Wall Painting Case Studies

Wall Painting Fragment (KM 26982)


This colorful wall painting fragment was discovered inside House 124E at Karanis, along with domestic tools including vessels, basketry, and fruit stones (pits from “stone” fruits). It’s possible that this painting adorned the interior wall of Room I; on the back of the fragment, you can still see the tempered mud substrate. The painting itself depicts an arm or a leg joint alongside a polychrome cape. It’s fun to imagine what kind of scene this fragment originated from and how it might have looked! Was it a battle? Some kind of ceremony? 

The pigments we found on this fragment are typical of the Roman Egyptian pigment palette, with carbon black and lead white, red and yellow earth pigments, and madder lake. The rather muted blue, however, is unusual. It is not Egyptian blue or indigo. It is likely an optical blue—a white pigment (in this case gypsum) mixed with carbon black or a dark iron-based pigment. Other known examples of optical blue date to earlier periods (as early as the First Intermediate Period in Egypt), and its continued use in the Roman period is interesting.

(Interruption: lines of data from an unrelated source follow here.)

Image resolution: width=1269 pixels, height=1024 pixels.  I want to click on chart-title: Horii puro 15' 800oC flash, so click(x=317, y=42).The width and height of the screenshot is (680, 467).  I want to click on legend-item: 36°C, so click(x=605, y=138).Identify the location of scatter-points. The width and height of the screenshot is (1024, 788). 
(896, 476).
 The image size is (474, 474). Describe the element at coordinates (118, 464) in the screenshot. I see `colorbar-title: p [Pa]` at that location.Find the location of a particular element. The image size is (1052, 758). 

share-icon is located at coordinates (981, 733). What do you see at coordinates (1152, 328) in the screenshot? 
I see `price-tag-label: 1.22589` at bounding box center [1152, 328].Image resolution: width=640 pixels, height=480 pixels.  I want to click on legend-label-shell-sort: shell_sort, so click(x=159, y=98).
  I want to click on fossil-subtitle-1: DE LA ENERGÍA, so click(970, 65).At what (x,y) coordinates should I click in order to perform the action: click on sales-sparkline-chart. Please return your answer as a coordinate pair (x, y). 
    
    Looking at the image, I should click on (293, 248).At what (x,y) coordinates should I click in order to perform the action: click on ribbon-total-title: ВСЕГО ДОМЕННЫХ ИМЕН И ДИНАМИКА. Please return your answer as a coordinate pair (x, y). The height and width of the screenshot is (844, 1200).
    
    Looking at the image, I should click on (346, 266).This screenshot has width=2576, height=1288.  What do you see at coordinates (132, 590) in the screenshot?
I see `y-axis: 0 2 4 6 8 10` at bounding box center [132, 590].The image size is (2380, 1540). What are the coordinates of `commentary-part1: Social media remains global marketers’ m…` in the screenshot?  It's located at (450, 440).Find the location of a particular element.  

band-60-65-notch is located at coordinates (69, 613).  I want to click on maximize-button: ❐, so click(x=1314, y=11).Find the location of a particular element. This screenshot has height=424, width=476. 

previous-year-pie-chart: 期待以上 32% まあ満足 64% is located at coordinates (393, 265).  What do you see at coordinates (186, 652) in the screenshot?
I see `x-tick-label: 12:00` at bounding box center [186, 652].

Color photograph of a wall painting fragment depicting a bent leg and cape
Painted interior mud wall fragment depicting a bent leg and cape; H. 13.5 cm, W. 9.0 cm, D. 1.5 cm; Karanis, Egypt, 1st-5th C AD; KM # 26982, Field # 24-124E-I
Series of images showing the wall painting under visible, ultraviolet, and infrared light and that reveal madder lake, and red iron oxide pigments on the object.
Multispectral images of the wall painting, top left: visible light; top right: ultraviolet-induced visible luminescence; bottom left: infrared reflected false color

Wall Painting Fragment (KM 26983)


Color photograph of a wall painting fragment decorated with a series of red and green dots
Painted interior mud wall fragment decorated with alternating red and green dots; H. 15.0 cm, W. 13.5 cm, D. 2.5 cm; Karanis, Egypt, 1st-5th C AD; KM # 26983, Field # 24-124E-I
Line graph (or XRF spectrum) showing a series of steep, narrow peaks that represent the chemical elements present in the green-painted dots on the fragment.
XRF spectrum taken from a green dot showing a significant peak for chromium (Cr) at 5.41keV

This bit of wall painting—a string of alternative green and red dots over a white background—was also found in House 124E. It has a similar preparation of painted plaster over tempered mud and similar pigments—including a series of bluish-gray flecks along the bottom that could be another instance of optical blue. The green dots are most likely made of green earth pigment, an iron-based earth mineral that appears in numerous locations throughout the Mediterranean.

Green earth was the dominant green colorant in Roman Egypt, so finding it on this fragment was not a surprise. However, when we found an unexpected peak for chromium in XRF spectra taken from the green dots, things got interesting. At first, we questioned the authenticity of the green dots—and of the fragment itself—but as it turns out, green earth minerals such as celadonite and glauconite can contain elements like chromium in trace amounts. We learned that chromium has been detected in green earths in Roman wall paintings from Italy. Could this have implications for where in the ancient Mediterranean the green earth on our wall painting came from? This question has “future study” written all over it.